For some context, last season, Wisniewski finished out the year with an overall rating of 73.5, considered good to very good on the Pro Football Focus scale. This number easily placed him in the top half of the guards in the league, finishing out ranked overall 27th overall, 24 spots below right guard Brandon Brooks.

However, for whatever reason, 2018 has not been his year.

Though his pass-blocking remain solid, only allowing four hurries and four hits over the first four weeks of the season with no sacks for a PFF PBLK rating of 73.5, his run blocking took a deep dive. After recording a 70.2 run blocking rating last season, Wiz dropped over 15 points to a 54.4 RBLK, the 60th best mark of any guard in the league.

While this isn’t the only reason why the team’s rushing attack has remained largely ineffective in 2018, as Duce Staley‘s running back stable has been woefully unhealthy thus far this season, that kind of drop in production certainly can’t be a fluke.

So, after a month of consistent struggles, Doug Pederson opted to make a change, and inserted Seumalo into his starting five, even if it would understandably have some growing pains due to the nature of an offensive line.

Those struggled were immediately apparent.

In his first start next to Jason Peters and Jason Kelce in quite some time, Seumalo was challenged early and often, giving up his first sack of the season within the first 15 minutes of the game. While I’m sure plenty of Wiz lovers, or Isaac haters took this sack as a reason why the move was totally unwarranted, it was to be expected.

The offensive line, maybe more so than any other position on an NFL team, operates as a chain, with each link having to work in tandem work efficiently.
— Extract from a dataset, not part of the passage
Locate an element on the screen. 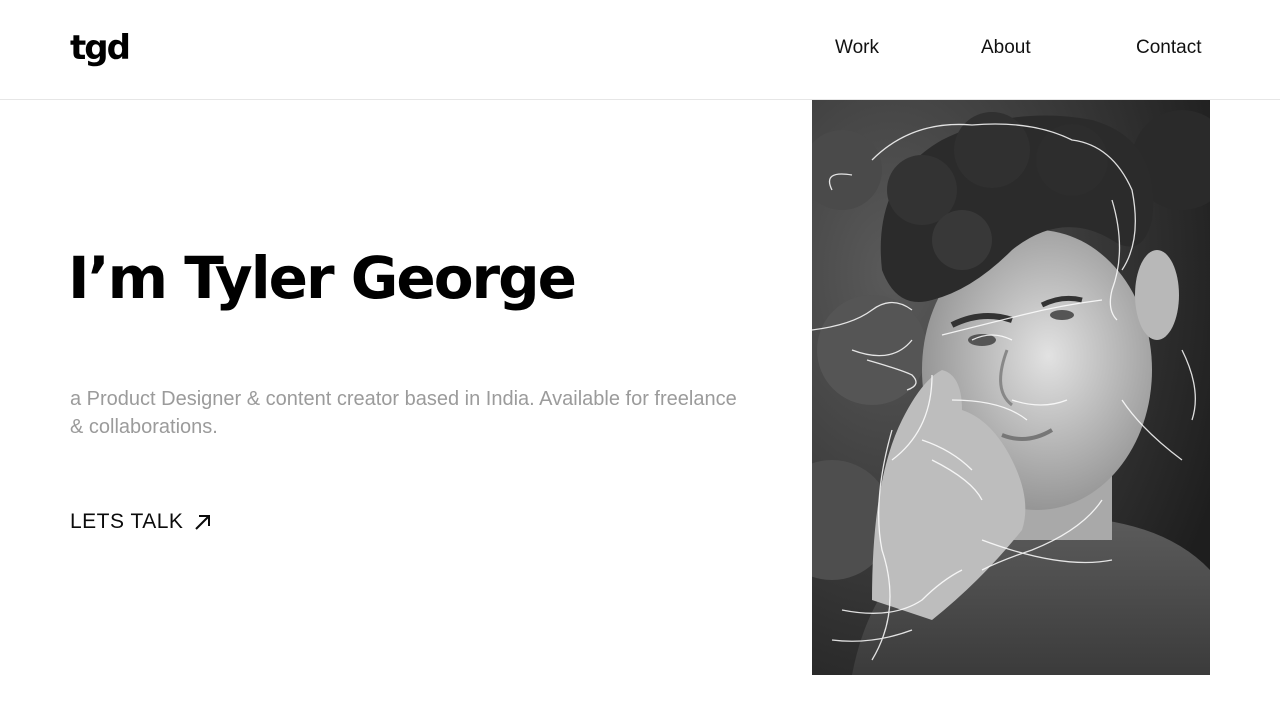 The width and height of the screenshot is (1280, 720). lets-talk-button: LETS TALK is located at coordinates (142, 522).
Regardless of Seumalo’s relative talent when compared to Wiz, his tendencies, playing style, and even footwork are certainly different, and after having playing next to Stefen for 20 plus games, Peters and Kelce were understandably going to have to make some adjustments to Isaac’s playing style.

By the second half, it’s pretty clear that those adjustments were made.

After securing only three points in the first half, an issue that has plagued the team all season, the Eagles came alive in the second half, scoring 18 points in what would ultimately be a losing effort. Seumalo’s final PFF rating? 66.2 overall, with a 64.7 pass blocking rating, and a 64.6 run blocking rating in his best statistical game of the season.

Imagine what his line would look like had he not given up that sack?

While he’s still a work in progress as a third-year player, it’s clear that Isaac Seumalo has noticeably improved from the player we saw last year, and could continue to get better as he learns the ins and outs of playing alongside Peters and Kelce with more regularity.

With his next test coming on Thursday Night Football against the New York Giants and the disruptive force known as Damon ‘Snacks’ Harrison, Week 6 could be a make or break week for the Philadelphia Eagles’ line as it’s presently constructed.